Saturday, December 29, 2012

gun script examines the firearms-restrictions of various countries and the incidence of violence per-capita, and concludes that there is a negative correlation between firearms-restrictions and the incidence of violence (which is to say, where there are firearms-restrictions, there is a statistical increase in the rate of violent-crime per capita)... but it wasn't an extrodinarily strong negative correlation; suggesting that firearms-restrictions have some effect to increase violence, but that the incidence of violence per capita is related much more strongly to unexamined factors (political/economic/cultural/social) than to firearms-restrictions/firearms-ownership.

Also, John Lott's book, "More Guns, Less Crime" is also an interesting analysis demonstrating a similar negative correlation between firearms-restrictions and incidence of violence per capita but I would have preferred to see alternative statistical-techniques in Lott's work.
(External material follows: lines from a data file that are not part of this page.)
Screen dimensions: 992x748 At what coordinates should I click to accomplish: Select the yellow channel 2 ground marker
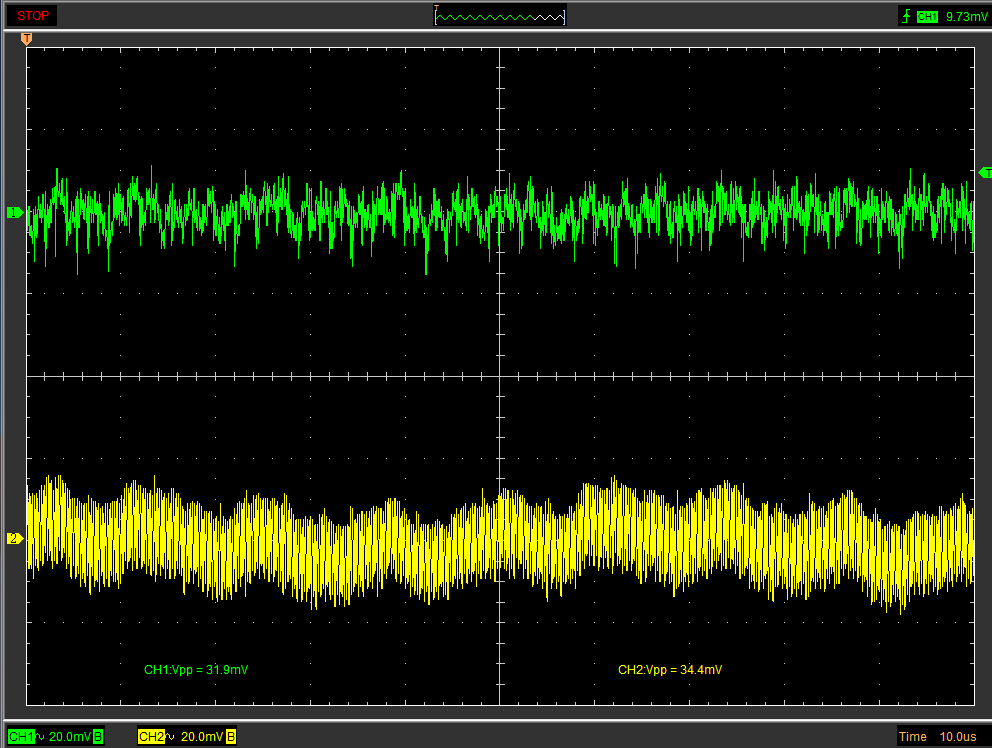tap(14, 539)
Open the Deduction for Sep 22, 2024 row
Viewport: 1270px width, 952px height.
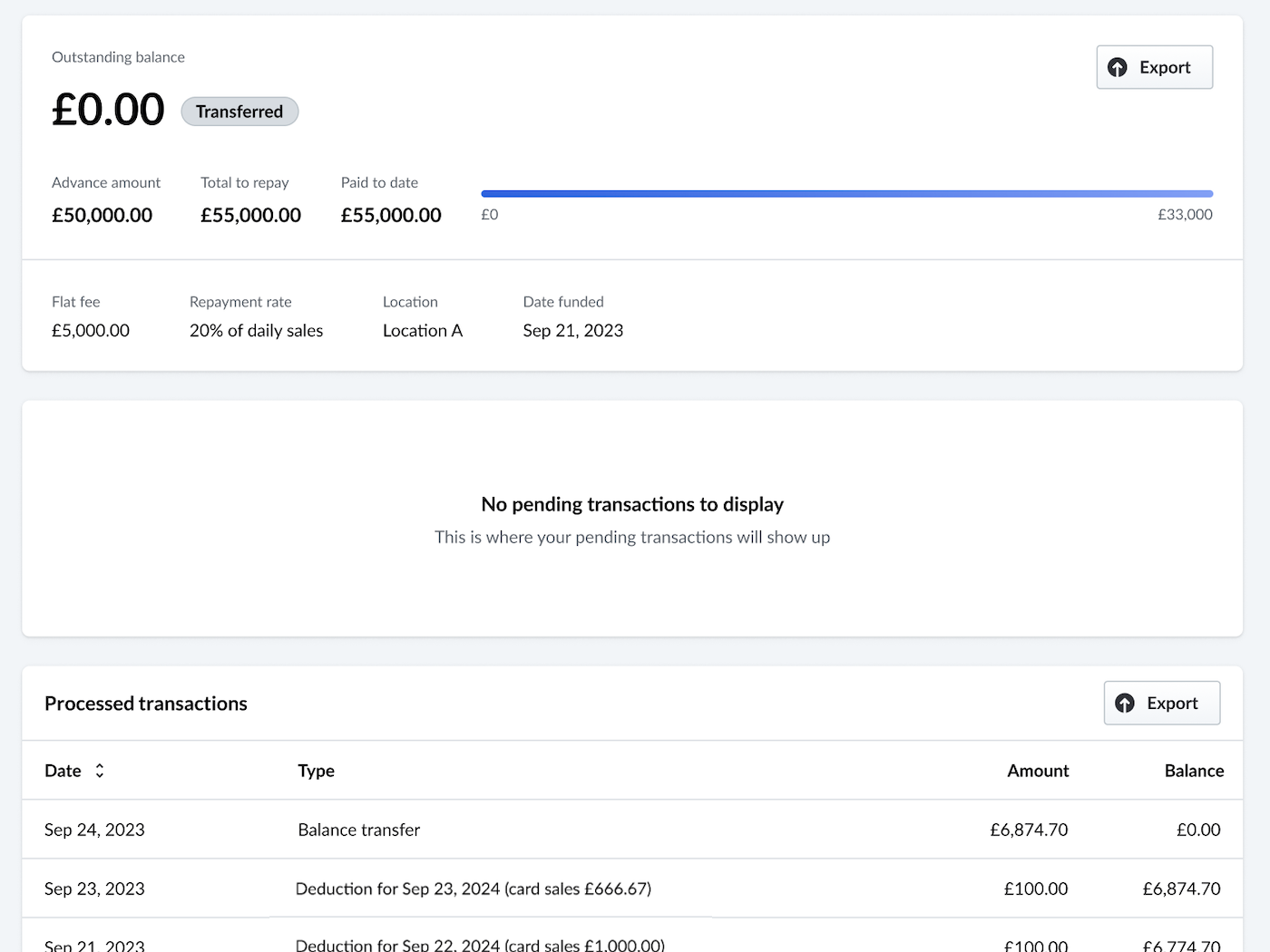(x=480, y=944)
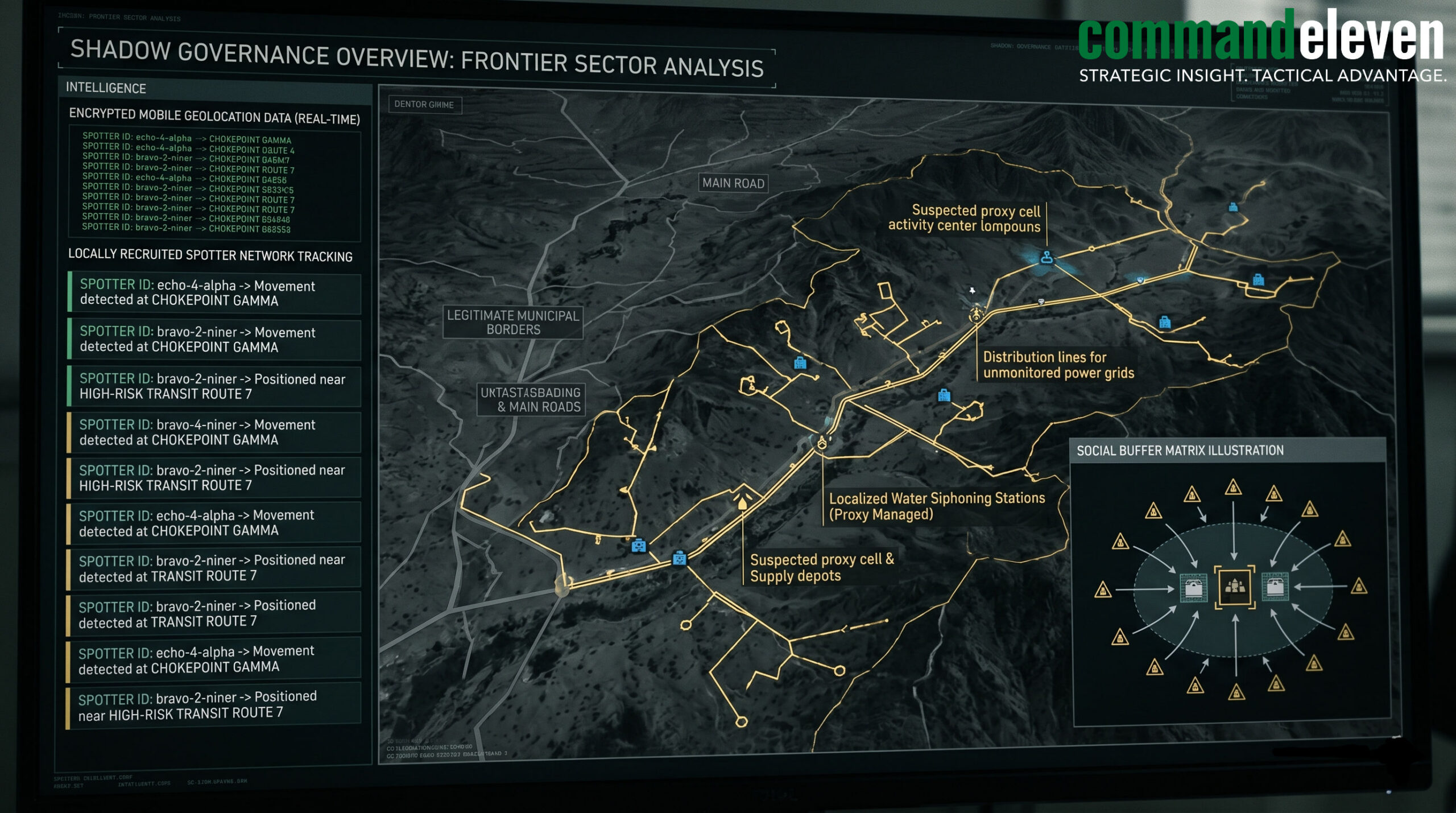1456x813 pixels.
Task: Click the circular node above the Distribution lines pointer
Action: (x=977, y=313)
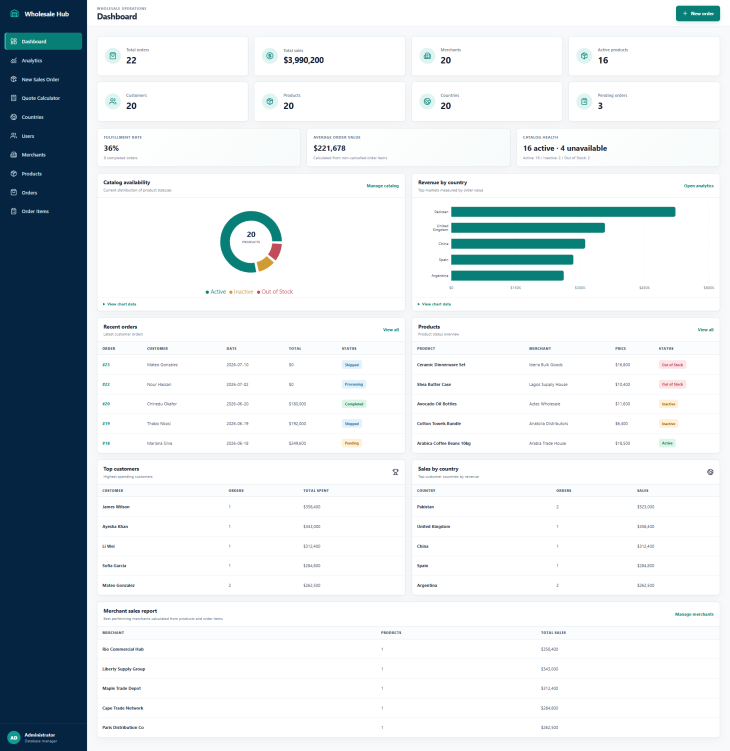
Task: Click the Wholesale Hub logo icon
Action: (x=14, y=14)
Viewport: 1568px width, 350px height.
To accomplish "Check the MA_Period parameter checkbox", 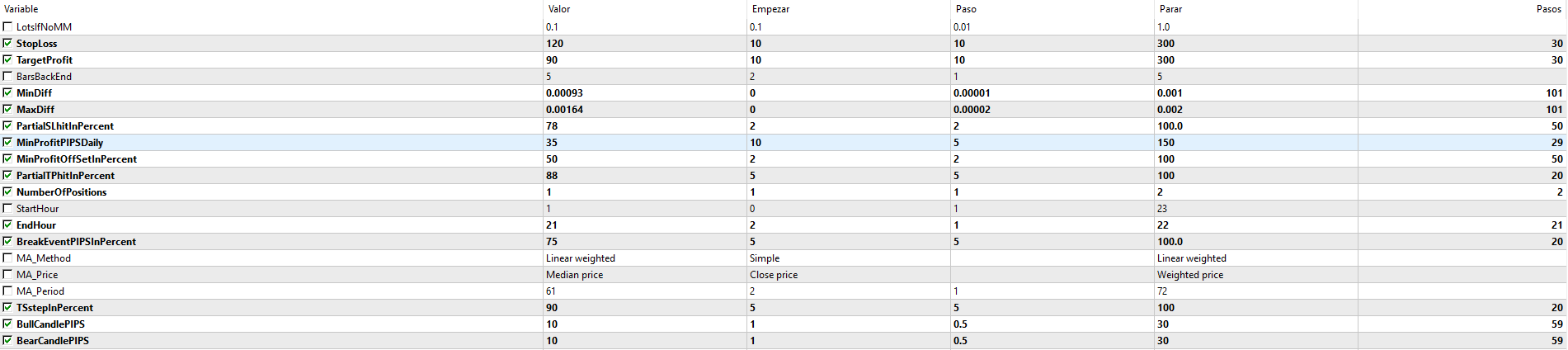I will coord(7,291).
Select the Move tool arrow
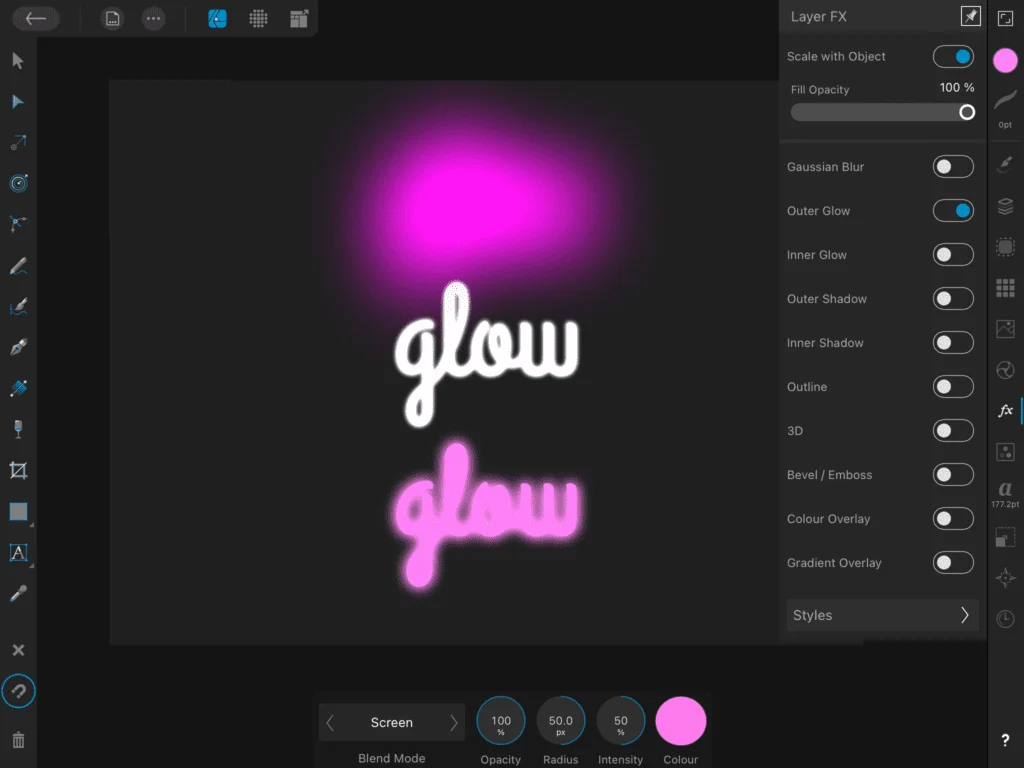The height and width of the screenshot is (768, 1024). pyautogui.click(x=18, y=61)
Here are some other perspectives to consider:

I'm concerned about how disparities of power, would have a tendency to increase the profit-potential of those who have the greater power. I observe that there are numerous news stories about illegal-drugs found in prisons, which indicates to me, that legal-prohibitions do not in fact, eliminate the prohibited item. If there is a prohibition on a kind of firearm, the firearm will not be eliminated, but will have a grey/black-market providing that firearm at increased costs. But those who wish to obey the legal-prohibition (probably out of fear to avoid punishment) are possibly thereby less able to defend themselves, creating a disparity of power, between those who wish to obey the prohibition and those who ignore the prohibition, which could potentially increase the incidence of violence. Because my objective would be to decrease the incidence of violence, I could not rationally support a restriction/prohibition that could create a power-disparity between different sets of persons; prohibition/restriction is not effective for "illegal drugs" & similiarly, I would not expect it to decrease the rate of violence if the prohibition/restriction were to be extended to particular forms of tools/implements of "firearms".

Using violence/coercion/bullying of government to reduce violence/coercion/bullying does not appear to me to be a rational or effective strategy.